犯罪や大地震を生き抜く疑似体験ができる簡易式体験型安全教育施設を作る

プログラム概要
コロナ禍の社会においても、犯罪や災害などの危機は変わらず子どもたちを襲っています。一方で、学校は安全教育の授業時間確保に苦慮しています。
そこで私たちは、学校の体育館に「まち」を再現し、密にならないように配慮したうえで、危機を乗り越える疑似体験ができる簡易施設キットを開発し、「まち」を歩く機会が減った子どもたちに、安全教育を提供しようと考えました。
本事業は文部科学省が定める安全教育のモデル事業としても実施され、今後全国的にニーズが広がっていくことが期待されています。
危機の疑似体験を通じて「知っている」から「できる」へ
いま、座学に頼った従来の安全教育から、体験型の安全教育への移行を求める声が高まっています。
たとえば、子どもたちもその存在はよく知っている防犯ブザー。
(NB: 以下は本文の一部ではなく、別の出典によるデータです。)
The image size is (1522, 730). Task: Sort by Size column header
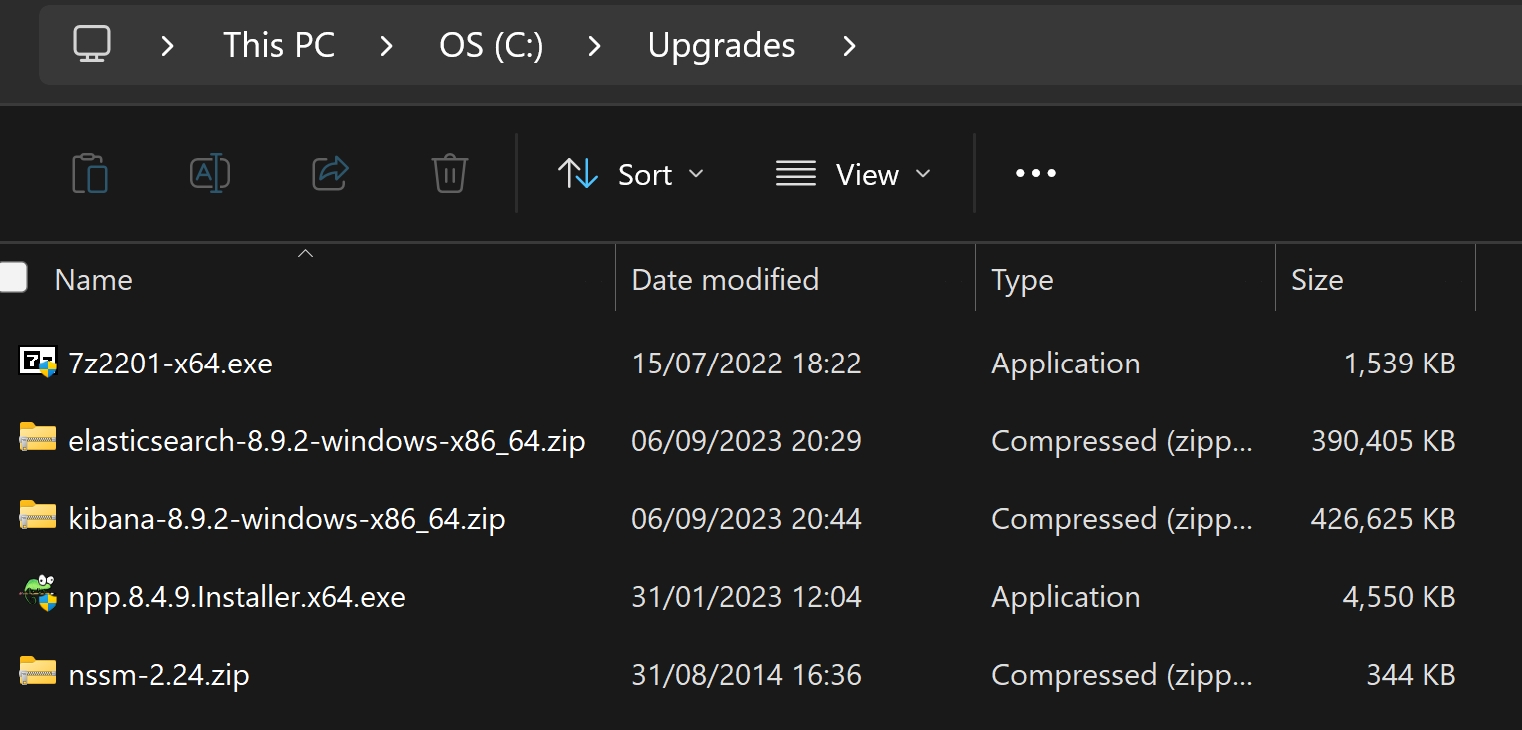tap(1317, 280)
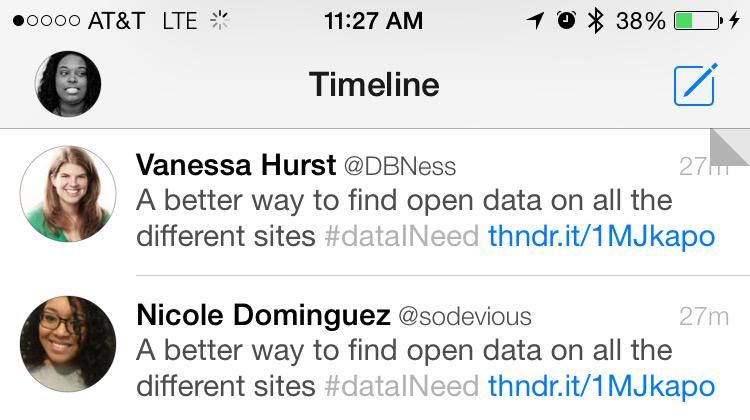The height and width of the screenshot is (420, 750).
Task: Open Vanessa Hurst's profile picture
Action: pos(68,194)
私たちの調査では、危機遭遇時に防犯ブザーを鳴らせた子どもは僅かに3%。 鳴らせなかった理由の多くは「タイミングが分からなかった」「ひもに手が届かなかった」というものでした。
このような現状からも、犯罪者の動きの研究や子どもの発達段階に基づいた、科学的で体験的な安全教育を通じて子どもたちに「わかる(知っている)」から「できる」力をつける必要があるのです。

よりリアルで、様々なシチュエーションを体験できる「簡易体験施設」を
これまで、私たちは危機の現場の研究をもとに作られた体験型安全教育プログラムを、自動販売機の絵を貼り付けたスチレンボードなど超簡易セットを使って、最低限の危機の現場を再現し、学校等で子どもたちに指導してきました。
これらのセットを、地域の事情に即した「まち」を設えられるようにグレードアップし、現実の生活経験の幅が狭まっている子どもたちに、犯罪や地震をより具体的に疑似体験させ、自分で自分の命を守れる力のみならず、周囲の人や見ず知らずの人の命を守れる大人を育みます。